*Exercise directions*
Write out the records word for word, starting with the line that contains "is (800, 600)." and going on through the end of the records. Leave the pictures out of your answer.

------ Data extract

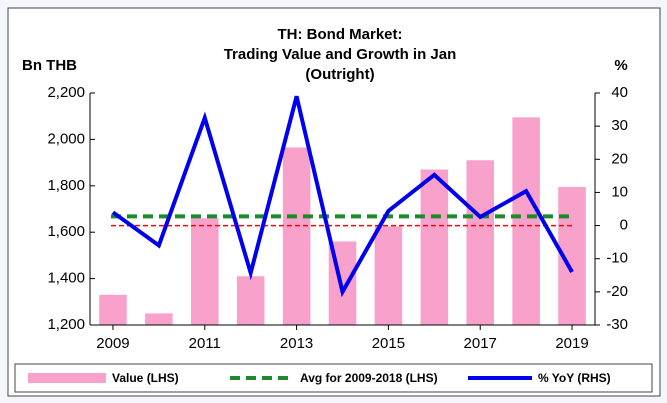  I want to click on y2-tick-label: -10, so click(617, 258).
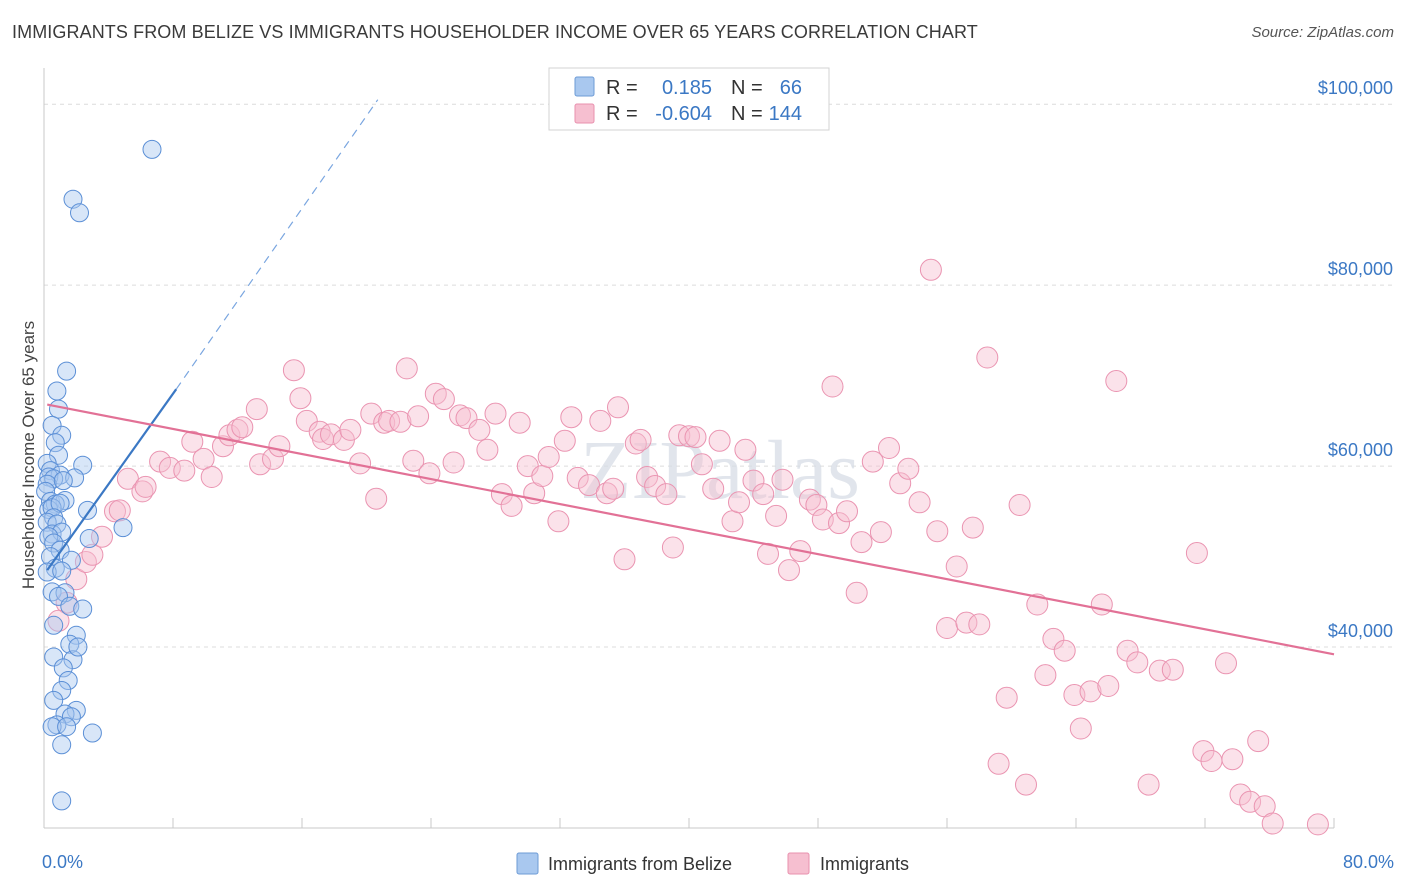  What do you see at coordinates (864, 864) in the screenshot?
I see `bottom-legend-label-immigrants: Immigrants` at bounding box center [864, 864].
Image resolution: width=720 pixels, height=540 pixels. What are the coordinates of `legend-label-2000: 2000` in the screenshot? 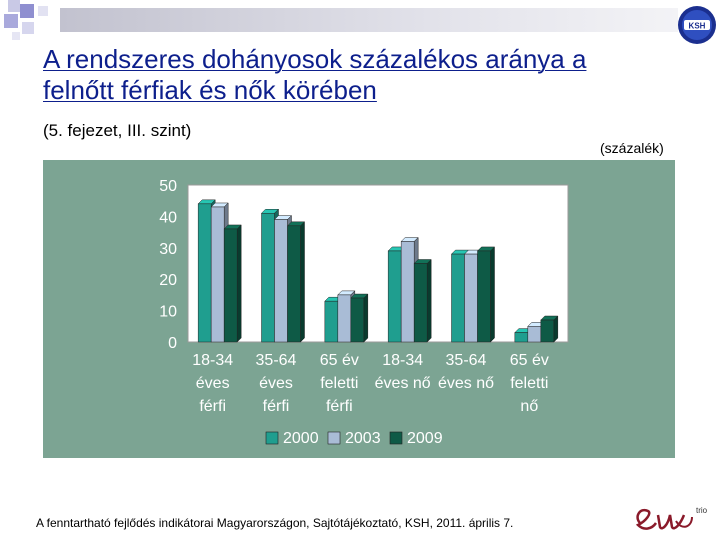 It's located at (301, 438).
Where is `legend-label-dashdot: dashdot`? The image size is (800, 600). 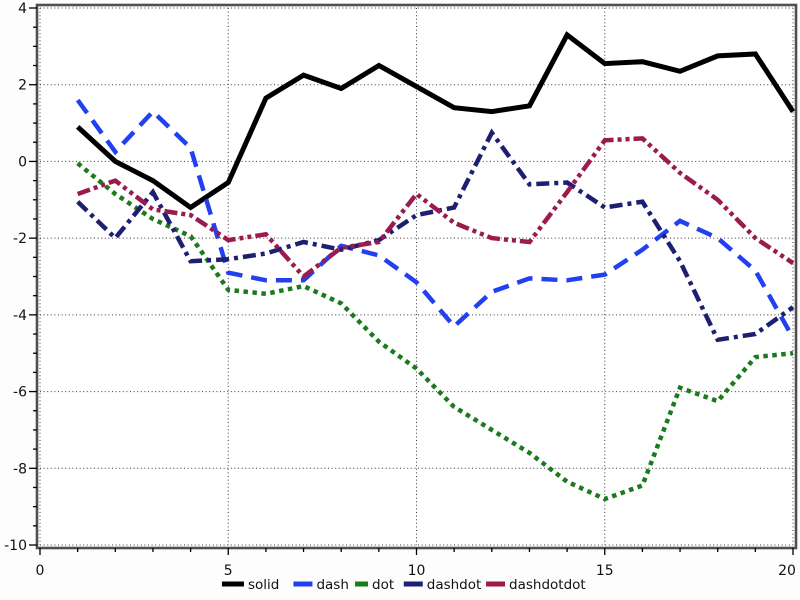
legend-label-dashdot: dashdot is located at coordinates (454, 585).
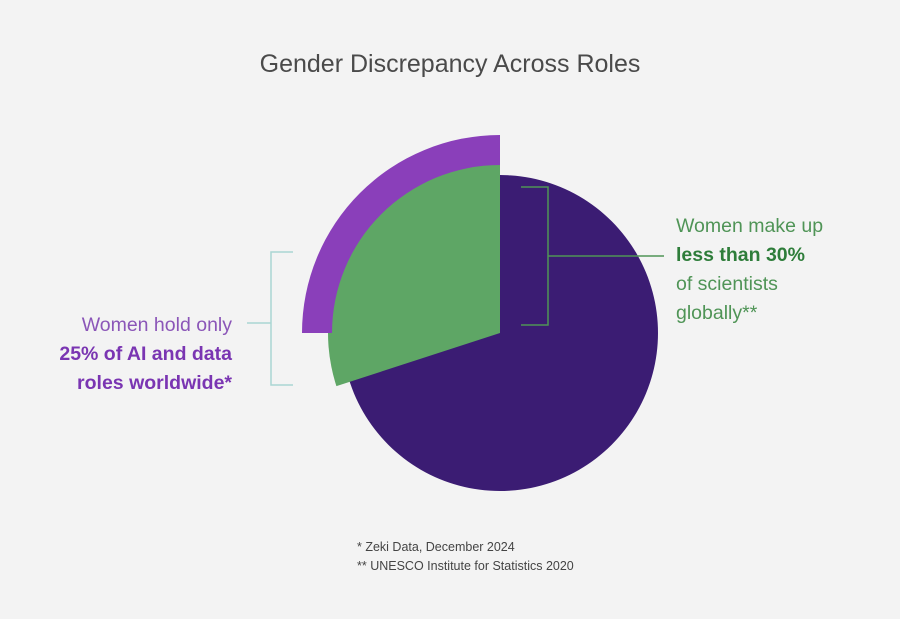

------------

*Exercise result*
Where is `legend-label-dashdot: dashdot`? The image size is (800, 600). 
legend-label-dashdot: dashdot is located at coordinates (454, 585).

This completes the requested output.